▶ PROBLEM TO SOLVE: What was Bunny Mellon's mantra, according to the article about her?

▶ PASSAGE TO READ:
Books

The Bon Vivant of Bunny Mellon

The meticulously crafted world of an American style legend

Photo: Margaret Houston


It’s been a long while since Bunny Mellon (1910–2014) was a household name, but, even then, those households were limited—and mostly very expensive. She was famous, firstly, for being rich, with familial links to a duo of Gilded Age fortunes: that of her grandfather, the coinventor of Listerine, and of her second husband, Paul Mellon, scion of Andrew Mellon’s vast oil and banking fortune. Yet Rachel Lowe Lambert Lloyd Mellon—nicknamed Bunny from birth—stood out among the mink-stoled midcentury aristocracy. Not because she was particularly beautiful (she wasn’t) nor because she craved the spotlight (she abhorred it), but because Mellon was a brilliant self-taught horticulturist—she redesigned the White House Rose Garden—and a supreme cultivator of understated style. She was the embodiment—and arguably the creator—of what we think of today as nonchalant old-money elegance.

Visitors to the Mellons’ homes—a sumptuous Virginia estate the most prominent of these—encountered such details as piles of cut grass heaped upon the lawns, an unframed painting propped onthe mantel, and a bowl of Lay’s potato chips set out for guests, and were doubtless charmed by the apparent ease of it all, its shabby-chic affability. As Meryl Gordon reveals in Bunny Mellon: The Life of an American Style Legend, that ease wasn’t actually easy. The raked piles of grass were scrupulously positioned to look “kind of farm-y,” in the words of a caretaker; the unframed painting casually gracing the mantel was Vincent van Gogh’s Green Wheat Fields, Auvers; and Mellon ordered the kitchen staff to remove all the broken chips from the bags of Lay’s. Studied imperfection was her style, and about it she was a perfectionist. Mellon’s mantra: “Nothing should be noticed.”

▶ DATA BLOCK:

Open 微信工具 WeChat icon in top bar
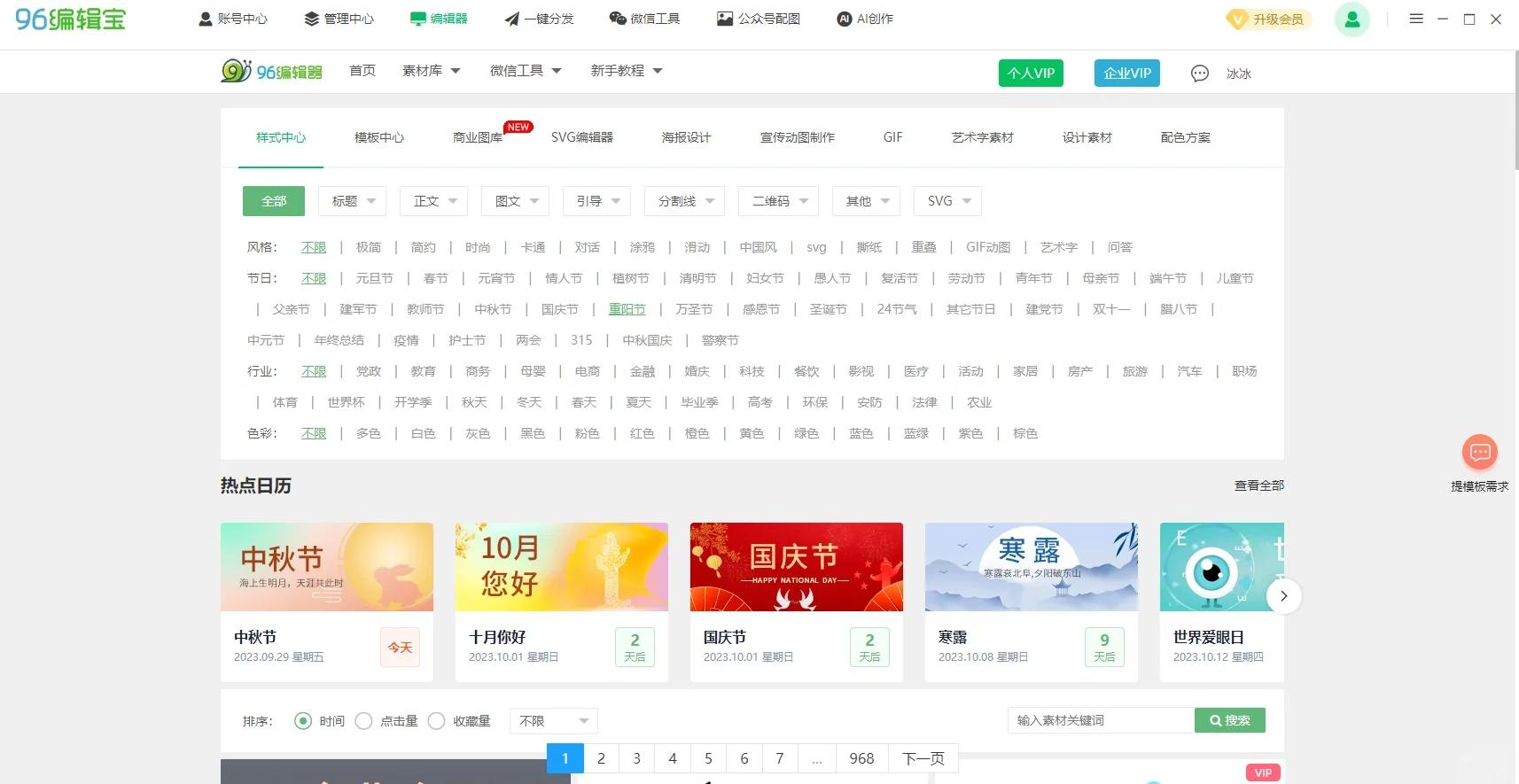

▶ SOLUTION TO THIS TASK: "Nothing should be noticed."